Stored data

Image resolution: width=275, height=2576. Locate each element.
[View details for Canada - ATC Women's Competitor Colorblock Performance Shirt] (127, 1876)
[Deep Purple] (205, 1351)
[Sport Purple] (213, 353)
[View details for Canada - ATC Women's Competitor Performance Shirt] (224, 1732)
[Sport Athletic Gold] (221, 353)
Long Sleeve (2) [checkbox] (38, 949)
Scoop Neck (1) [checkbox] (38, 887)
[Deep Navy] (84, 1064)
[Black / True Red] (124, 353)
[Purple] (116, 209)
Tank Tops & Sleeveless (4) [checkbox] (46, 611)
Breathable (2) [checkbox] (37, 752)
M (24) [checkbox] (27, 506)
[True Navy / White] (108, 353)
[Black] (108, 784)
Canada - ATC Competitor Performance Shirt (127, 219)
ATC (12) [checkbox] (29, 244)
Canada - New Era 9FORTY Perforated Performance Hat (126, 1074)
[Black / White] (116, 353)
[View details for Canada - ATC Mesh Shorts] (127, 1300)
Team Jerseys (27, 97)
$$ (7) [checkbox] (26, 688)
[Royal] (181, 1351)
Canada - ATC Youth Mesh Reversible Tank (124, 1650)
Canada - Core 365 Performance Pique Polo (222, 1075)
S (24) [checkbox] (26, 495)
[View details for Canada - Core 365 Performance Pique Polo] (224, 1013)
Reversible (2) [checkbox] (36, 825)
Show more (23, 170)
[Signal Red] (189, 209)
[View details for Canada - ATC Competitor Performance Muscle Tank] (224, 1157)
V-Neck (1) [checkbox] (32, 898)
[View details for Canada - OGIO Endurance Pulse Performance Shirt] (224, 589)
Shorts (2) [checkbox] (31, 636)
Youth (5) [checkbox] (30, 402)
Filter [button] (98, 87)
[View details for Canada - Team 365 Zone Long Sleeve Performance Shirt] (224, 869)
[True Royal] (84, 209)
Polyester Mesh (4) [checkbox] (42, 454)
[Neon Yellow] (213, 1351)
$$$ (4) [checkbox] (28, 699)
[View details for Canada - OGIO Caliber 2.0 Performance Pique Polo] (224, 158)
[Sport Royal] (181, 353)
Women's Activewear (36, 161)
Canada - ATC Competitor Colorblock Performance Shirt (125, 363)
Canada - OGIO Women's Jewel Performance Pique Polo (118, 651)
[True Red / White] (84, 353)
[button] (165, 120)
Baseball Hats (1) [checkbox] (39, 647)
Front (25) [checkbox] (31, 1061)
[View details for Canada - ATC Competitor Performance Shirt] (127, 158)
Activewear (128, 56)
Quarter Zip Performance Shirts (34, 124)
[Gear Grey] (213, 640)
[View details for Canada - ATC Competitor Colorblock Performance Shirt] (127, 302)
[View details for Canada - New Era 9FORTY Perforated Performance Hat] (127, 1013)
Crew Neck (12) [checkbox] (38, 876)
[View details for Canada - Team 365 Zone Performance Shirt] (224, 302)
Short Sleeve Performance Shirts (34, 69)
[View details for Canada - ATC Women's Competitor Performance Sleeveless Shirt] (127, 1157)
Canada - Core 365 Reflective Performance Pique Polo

■ **What you are asked to do**: In the entries above, restate word for word the lines between the one holding "Breathable (2) [checkbox] (37, 752)" and the one holding "[View details for Canada - ATC Competitor Colorblock", inclusive, and nothing besides.

■ **Final answer**:
Breathable (2) [checkbox] (37, 752)
M (24) [checkbox] (27, 506)
[True Navy / White] (108, 353)
[Black] (108, 784)
Canada - ATC Competitor Performance Shirt (127, 219)
ATC (12) [checkbox] (29, 244)
Canada - New Era 9FORTY Perforated Performance Hat (126, 1074)
[Black / White] (116, 353)
[View details for Canada - ATC Mesh Shorts] (127, 1300)
Team Jerseys (27, 97)
$$ (7) [checkbox] (26, 688)
[Royal] (181, 1351)
Canada - ATC Youth Mesh Reversible Tank (124, 1650)
Canada - Core 365 Performance Pique Polo (222, 1075)
S (24) [checkbox] (26, 495)
[View details for Canada - Core 365 Performance Pique Polo] (224, 1013)
Reversible (2) [checkbox] (36, 825)
Show more (23, 170)
[Signal Red] (189, 209)
[View details for Canada - ATC Competitor Performance Muscle Tank] (224, 1157)
V-Neck (1) [checkbox] (32, 898)
[View details for Canada - OGIO Endurance Pulse Performance Shirt] (224, 589)
Shorts (2) [checkbox] (31, 636)
Youth (5) [checkbox] (30, 402)
Filter [button] (98, 87)
[View details for Canada - Team 365 Zone Long Sleeve Performance Shirt] (224, 869)
[True Royal] (84, 209)
Polyester Mesh (4) [checkbox] (42, 454)
[Neon Yellow] (213, 1351)
$$$ (4) [checkbox] (28, 699)
[View details for Canada - OGIO Caliber 2.0 Performance Pique Polo] (224, 158)
[Sport Royal] (181, 353)
Women's Activewear (36, 161)
Canada - ATC Competitor Colorblock Performance Shirt (125, 363)
Canada - OGIO Women's Jewel Performance Pique Polo (118, 651)
[True Red / White] (84, 353)
[button] (165, 120)
Baseball Hats (1) [checkbox] (39, 647)
Front (25) [checkbox] (31, 1061)
[View details for Canada - ATC Competitor Performance Shirt] (127, 158)
Activewear (128, 56)
Quarter Zip Performance Shirts (34, 124)
[Gear Grey] (213, 640)
[View details for Canada - ATC Competitor Colorblock Performance Shirt] (127, 302)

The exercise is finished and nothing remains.